Le jeune concerné ne répondit pas. Il se contentait d'écouter sans rien dire, sachant très bien que Naruto avait raison.

_ Et puis tu sais, reprit celui-ci, j'ai été faire un tour au manoir Uchiwa et j'ai trouvé un endroit resté debout. Je pensais que tu aurais apprécié de retourner chez toi et…

_ Ce n'est plus chez moi depuis longtemps ! le coupa sèchement Sasuke.

Ses sourcils s'étaient froncés et la colère se dessinait sur son visage. Ses mains, encore enserrées dans celles de Naruto, se crispaient sous le coup de la rage, tremblant fébrilement de manière imperceptible.

Naruto les serra davantage, tentant de le calmer.

_ Si c'est le fait d'être au manoir Uchiwa qui te dérange, on peut s'incruster ailleurs si tu veux. Neji a transformé tout ce qui restait du manoir Hyuuga en une sorte de pension-hôpital où de nombreux blessés et sans-abri sont accueillis. Si tu voulais, on pourrait y aller et…

_ Non.

Sasuke retira prestement ses mains de celles de Naruto.

Il ne voulait pas être avec les autres.

Il ne voulait ni les voir, ni même être confronté à leur simple présence.

À vrai dire, il préférait encore retourner dans la demeure familiale plutôt que de devoir supporter ça ! Pourquoi Naruto ne voulait-il pas comprendre qu'il se sentait bien comme ça ? Que le simple fait d'être là, avec lui, le rendait heureux ?

Pourquoi Naruto avait-il autant besoin des autres ? Ne se suffisaient-ils pas l'un à l'autre ?

_ Mais enfin, pourquoi tu veux pas ? grommela le démon-renard. Tu vas quand même pas me dire que tu veux rester moisir ici toute ta vie ?!

Non, bien sûr que non. Ce n'était pas ce qu'il voulait et ce n'était pas par choix qu'il avait décidé de rester là, bien dissimulé au regard des autres. Non, s'il le faisait c'était par nécessité. Par instinct. Il était mû par un besoin irrépressible de se protéger lui-même des autres et du regard qu'ils pourraient porter sur lui.

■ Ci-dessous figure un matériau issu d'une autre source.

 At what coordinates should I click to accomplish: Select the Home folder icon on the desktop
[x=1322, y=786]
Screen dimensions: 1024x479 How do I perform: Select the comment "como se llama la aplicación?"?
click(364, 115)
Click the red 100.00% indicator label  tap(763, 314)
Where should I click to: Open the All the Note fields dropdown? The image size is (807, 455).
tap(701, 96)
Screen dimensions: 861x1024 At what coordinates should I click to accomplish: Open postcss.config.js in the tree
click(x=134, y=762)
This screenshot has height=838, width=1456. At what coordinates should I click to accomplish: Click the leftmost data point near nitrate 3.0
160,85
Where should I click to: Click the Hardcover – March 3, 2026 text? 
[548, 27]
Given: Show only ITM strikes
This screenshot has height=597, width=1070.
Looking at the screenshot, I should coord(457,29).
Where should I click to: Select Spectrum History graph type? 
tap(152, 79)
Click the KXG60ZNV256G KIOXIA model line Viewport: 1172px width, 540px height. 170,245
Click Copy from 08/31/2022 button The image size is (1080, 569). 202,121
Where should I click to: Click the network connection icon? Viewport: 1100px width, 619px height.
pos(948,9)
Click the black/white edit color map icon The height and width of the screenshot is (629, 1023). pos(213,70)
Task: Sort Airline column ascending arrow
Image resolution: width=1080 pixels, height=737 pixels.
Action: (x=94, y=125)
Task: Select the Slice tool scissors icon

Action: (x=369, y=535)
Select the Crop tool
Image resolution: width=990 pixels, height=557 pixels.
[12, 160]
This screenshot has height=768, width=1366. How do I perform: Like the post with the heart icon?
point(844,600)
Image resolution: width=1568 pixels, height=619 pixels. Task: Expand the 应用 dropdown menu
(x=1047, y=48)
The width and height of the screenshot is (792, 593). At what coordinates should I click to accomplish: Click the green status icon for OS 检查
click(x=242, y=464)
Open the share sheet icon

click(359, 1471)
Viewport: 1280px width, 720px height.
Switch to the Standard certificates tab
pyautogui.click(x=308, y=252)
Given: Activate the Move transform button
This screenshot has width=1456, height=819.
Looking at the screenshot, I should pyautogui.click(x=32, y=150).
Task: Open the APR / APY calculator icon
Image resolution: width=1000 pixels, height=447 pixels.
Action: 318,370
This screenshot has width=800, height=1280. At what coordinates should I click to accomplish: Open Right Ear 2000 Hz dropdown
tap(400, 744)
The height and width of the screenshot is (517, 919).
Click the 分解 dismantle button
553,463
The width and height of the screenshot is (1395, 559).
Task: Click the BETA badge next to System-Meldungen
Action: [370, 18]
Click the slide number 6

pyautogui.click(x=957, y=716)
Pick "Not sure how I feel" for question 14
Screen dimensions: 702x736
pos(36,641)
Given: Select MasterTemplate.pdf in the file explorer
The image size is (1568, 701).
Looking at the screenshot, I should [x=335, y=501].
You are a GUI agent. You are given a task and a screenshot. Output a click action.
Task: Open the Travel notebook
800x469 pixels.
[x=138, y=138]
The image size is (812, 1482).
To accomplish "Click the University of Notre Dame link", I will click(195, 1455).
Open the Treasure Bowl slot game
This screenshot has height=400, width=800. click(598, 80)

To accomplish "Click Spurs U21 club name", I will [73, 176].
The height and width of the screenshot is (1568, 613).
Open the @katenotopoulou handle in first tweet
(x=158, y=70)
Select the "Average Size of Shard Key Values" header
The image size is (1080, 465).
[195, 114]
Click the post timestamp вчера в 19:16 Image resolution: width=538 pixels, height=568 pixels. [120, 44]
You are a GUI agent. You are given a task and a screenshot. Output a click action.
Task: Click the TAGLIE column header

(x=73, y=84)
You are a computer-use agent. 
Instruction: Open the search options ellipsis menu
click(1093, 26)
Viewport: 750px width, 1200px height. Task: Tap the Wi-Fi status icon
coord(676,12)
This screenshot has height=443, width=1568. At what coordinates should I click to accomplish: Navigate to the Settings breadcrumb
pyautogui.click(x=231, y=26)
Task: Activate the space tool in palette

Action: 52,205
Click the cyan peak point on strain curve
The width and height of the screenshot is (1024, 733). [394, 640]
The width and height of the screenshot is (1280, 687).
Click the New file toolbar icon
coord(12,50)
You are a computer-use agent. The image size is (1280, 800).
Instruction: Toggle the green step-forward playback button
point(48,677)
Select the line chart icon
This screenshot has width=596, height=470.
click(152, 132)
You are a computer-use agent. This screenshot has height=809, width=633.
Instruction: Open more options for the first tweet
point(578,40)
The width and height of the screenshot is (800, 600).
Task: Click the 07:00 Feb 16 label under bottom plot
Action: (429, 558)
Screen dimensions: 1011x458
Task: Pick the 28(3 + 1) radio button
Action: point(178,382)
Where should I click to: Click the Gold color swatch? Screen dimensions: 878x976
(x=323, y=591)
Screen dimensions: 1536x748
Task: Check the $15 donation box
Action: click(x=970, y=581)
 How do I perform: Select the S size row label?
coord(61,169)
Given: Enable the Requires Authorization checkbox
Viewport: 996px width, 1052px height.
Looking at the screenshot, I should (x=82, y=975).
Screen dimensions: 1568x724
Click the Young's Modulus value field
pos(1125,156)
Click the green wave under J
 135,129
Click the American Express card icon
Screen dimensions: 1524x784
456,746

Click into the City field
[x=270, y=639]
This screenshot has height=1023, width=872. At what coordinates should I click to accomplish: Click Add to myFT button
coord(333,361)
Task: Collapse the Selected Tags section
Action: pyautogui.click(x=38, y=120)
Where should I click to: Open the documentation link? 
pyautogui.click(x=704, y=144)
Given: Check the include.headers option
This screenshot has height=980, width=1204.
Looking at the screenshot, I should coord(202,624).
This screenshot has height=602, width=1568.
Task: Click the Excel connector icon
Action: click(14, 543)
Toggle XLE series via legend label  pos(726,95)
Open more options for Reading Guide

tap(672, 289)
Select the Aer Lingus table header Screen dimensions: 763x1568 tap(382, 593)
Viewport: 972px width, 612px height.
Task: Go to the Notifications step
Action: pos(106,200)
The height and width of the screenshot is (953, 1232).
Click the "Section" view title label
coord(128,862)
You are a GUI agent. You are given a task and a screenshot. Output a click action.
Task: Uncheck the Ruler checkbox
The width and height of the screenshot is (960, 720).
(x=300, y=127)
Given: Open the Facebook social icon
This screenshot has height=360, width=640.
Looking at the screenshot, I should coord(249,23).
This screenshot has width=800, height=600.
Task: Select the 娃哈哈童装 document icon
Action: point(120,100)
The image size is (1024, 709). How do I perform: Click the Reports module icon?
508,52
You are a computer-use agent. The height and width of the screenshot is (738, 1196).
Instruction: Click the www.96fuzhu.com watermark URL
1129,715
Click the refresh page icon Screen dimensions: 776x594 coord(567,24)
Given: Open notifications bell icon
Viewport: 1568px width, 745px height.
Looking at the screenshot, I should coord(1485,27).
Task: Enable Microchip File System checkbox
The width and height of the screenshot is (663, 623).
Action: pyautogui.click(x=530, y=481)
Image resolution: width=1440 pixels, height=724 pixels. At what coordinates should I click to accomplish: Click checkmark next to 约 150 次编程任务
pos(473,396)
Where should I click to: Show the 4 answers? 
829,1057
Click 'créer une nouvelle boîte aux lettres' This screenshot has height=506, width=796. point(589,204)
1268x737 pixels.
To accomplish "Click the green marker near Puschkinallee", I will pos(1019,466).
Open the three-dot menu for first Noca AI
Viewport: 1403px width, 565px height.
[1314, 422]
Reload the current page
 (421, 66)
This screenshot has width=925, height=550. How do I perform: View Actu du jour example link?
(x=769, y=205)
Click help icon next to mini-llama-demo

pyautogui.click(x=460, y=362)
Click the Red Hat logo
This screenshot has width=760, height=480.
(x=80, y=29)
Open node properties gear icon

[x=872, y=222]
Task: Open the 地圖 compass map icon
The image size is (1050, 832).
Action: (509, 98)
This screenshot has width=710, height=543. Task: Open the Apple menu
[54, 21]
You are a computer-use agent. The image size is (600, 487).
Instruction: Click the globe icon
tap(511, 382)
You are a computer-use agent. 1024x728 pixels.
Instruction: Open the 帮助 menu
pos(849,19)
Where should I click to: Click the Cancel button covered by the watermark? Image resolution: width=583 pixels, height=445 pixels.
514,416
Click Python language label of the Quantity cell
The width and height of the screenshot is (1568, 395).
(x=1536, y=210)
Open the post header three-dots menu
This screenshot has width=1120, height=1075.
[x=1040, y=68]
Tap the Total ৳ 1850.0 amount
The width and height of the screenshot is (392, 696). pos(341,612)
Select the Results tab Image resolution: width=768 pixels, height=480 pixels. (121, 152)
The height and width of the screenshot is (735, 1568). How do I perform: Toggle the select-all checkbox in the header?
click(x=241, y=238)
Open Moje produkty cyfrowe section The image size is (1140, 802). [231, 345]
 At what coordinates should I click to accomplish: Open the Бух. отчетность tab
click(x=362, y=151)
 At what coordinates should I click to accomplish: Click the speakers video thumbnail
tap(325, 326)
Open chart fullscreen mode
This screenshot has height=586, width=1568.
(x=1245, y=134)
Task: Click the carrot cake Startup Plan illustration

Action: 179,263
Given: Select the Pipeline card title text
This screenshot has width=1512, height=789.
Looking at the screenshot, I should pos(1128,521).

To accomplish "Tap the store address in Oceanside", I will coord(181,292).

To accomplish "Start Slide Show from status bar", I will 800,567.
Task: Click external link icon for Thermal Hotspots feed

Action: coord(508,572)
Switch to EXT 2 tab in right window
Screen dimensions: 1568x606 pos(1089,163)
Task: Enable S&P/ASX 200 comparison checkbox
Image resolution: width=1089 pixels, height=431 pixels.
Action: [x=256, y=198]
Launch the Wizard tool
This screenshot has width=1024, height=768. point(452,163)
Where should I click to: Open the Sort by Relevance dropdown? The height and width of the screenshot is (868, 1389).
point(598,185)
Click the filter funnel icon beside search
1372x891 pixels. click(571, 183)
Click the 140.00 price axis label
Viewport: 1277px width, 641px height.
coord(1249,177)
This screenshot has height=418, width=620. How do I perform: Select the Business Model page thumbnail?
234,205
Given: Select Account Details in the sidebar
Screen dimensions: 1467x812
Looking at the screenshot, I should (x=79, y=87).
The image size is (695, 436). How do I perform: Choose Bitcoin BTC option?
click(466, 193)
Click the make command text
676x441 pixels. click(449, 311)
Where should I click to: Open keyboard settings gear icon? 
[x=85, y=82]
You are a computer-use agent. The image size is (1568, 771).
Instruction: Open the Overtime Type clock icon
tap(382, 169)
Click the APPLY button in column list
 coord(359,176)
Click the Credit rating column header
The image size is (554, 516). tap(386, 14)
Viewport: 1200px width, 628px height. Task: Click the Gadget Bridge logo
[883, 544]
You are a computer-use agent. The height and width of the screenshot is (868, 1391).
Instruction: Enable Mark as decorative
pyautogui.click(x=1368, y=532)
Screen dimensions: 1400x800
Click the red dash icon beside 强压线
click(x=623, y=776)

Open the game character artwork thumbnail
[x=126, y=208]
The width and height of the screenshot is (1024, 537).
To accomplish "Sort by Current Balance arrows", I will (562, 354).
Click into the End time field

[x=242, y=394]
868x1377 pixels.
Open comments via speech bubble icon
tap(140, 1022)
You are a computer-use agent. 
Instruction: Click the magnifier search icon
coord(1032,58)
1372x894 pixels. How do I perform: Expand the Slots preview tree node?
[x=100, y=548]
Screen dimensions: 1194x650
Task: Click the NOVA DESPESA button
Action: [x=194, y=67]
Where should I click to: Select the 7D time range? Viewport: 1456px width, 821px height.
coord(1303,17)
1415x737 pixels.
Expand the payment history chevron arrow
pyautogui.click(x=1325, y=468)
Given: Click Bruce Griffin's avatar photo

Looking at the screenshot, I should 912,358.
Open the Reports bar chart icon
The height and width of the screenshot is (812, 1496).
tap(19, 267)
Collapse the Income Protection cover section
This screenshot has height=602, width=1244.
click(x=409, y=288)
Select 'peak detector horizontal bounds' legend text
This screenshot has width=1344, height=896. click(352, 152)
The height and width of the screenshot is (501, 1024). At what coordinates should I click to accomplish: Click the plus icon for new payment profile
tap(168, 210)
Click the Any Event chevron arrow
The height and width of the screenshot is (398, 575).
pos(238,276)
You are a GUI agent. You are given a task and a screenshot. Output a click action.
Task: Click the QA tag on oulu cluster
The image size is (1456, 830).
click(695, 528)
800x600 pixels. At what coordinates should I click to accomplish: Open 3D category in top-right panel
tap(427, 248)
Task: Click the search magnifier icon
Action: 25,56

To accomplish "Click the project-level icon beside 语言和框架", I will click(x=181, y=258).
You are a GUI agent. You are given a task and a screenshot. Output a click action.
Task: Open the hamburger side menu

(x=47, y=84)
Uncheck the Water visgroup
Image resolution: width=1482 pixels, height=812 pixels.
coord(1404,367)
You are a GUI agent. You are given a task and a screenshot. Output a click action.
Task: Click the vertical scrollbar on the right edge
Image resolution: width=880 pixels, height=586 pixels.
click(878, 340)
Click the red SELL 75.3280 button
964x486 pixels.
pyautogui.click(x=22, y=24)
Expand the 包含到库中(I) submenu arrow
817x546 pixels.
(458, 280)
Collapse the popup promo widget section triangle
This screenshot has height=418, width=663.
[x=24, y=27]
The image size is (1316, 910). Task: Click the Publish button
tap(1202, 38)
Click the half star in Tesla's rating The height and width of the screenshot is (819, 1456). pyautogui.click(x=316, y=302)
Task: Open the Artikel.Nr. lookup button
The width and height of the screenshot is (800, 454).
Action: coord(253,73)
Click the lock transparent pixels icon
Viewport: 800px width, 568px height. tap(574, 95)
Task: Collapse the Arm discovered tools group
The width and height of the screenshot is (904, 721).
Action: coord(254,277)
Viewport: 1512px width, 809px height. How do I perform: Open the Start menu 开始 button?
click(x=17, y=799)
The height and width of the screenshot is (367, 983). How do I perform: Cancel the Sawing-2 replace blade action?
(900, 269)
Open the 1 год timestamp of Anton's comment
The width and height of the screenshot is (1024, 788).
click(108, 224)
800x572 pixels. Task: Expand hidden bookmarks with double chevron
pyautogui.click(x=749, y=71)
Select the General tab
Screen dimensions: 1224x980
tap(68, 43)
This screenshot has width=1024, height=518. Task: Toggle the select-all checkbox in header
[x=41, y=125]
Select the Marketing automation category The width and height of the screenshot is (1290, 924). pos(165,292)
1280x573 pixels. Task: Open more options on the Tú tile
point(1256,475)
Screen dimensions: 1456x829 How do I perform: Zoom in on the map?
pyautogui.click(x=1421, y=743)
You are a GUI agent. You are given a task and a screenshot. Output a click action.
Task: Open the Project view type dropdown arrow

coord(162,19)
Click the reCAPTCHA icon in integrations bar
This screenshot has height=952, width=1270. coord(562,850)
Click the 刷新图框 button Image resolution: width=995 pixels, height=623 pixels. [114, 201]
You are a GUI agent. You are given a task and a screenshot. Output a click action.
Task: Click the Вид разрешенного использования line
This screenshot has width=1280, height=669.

Que tu pourrais porter sur moi, Naruto.

Il soupira en baissant les yeux, ignorant l'impuissance qu'il suscitait chez son ami. Naruto avait pourtant tout fait pour lui, il ne le savait que trop bien. Il avait tant déjà fait…

Et moi, je voudrais à mon tour pouvoir faire quelque chose pour toi…

_ Sasuke… ? Tu m'écoutes, enfin ?!

Naruto grommela. Il avait poursuivi sa diatribe pendant dix bonnes minutes durant lesquelles Sasuke ne l'avait pas écouté. Vexé, il se redressa, bien décidé à prendre congé.

_ Autant parler à un mur ! s'exclama-t-il.

C'est alors qu'il sentit qu'on le retenait par la manche. Surpris, il baissa les yeux pour s'apercevoir que le bras bandé de Sasuke s'était fermement emparé du sien, agrippant le tissu orange de sa veste avec force.

_ Attends Naruto, te fâche pas ! Je… je veux bien partir d'ici si c'est si important pour toi, mais… on ne pourrait pas plutôt aller chez toi ?

Un énorme silence se posa soudainement sur eux alors que Naruto s'était figé, paralysé comme une statue. Il se mordilla la lèvre, fronça les sourcils et chercha par où commencer, hésitant sur les mots à dire. Il avait bien compris que Sasuke prenait sur lui en accédant à sa requête ; il sentait bien que ça lui en coûtait de quitter leur taudis pour un autre, mais…

_ Je suis désolé, Sasuke, mais… c'est impossible. Mon appart', tout comme le quartier où je vivais…. Tout a été détruit. Il n'en reste rien.